Given exercise:
Rewrite the rows from the line with "Task: Click the Locate button" to the line with "click(x=56, y=219)", requests included, and shift every coordinate in their answers by adding 117. Give only those lines.

(Dataset entries)
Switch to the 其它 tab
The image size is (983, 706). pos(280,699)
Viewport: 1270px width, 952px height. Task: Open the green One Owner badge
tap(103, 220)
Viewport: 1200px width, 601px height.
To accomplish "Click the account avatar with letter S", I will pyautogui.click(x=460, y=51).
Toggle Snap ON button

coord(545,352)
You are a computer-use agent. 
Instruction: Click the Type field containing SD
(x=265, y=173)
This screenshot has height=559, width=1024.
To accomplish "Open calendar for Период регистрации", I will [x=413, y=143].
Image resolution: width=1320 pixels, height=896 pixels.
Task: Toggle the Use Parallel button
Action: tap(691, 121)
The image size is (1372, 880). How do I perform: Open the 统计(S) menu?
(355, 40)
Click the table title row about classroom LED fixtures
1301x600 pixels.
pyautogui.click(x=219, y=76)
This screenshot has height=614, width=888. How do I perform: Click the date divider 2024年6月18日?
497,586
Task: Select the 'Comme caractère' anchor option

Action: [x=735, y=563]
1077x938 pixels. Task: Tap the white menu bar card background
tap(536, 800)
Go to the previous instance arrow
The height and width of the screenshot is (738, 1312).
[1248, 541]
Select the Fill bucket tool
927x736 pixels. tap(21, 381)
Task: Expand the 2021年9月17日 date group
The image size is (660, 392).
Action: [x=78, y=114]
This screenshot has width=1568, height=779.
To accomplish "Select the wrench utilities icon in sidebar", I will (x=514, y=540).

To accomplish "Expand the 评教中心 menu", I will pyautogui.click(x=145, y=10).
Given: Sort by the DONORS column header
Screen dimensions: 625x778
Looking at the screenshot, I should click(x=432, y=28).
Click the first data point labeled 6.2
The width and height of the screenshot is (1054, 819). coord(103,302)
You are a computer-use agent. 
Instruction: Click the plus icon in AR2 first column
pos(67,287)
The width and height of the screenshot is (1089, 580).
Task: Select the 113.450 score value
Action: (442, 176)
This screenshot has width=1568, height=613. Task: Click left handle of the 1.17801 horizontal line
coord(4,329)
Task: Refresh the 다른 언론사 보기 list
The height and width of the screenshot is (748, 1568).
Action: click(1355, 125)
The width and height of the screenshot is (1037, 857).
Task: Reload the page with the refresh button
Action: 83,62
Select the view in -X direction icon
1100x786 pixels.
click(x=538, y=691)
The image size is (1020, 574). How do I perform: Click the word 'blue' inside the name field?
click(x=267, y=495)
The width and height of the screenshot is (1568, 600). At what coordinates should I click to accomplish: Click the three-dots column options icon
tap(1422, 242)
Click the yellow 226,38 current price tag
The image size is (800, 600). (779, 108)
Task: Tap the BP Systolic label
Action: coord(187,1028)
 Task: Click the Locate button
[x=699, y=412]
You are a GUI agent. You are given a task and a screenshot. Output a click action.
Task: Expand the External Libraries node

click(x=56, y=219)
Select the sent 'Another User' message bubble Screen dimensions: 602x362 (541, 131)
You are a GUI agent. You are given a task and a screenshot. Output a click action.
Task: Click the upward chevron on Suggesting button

Solution to this exercise:
 Task: Click the Locate button
[x=816, y=529]
You are a GUI agent. You are given a task and a screenshot. Output a click action.
Task: Expand the External Libraries node

click(x=173, y=336)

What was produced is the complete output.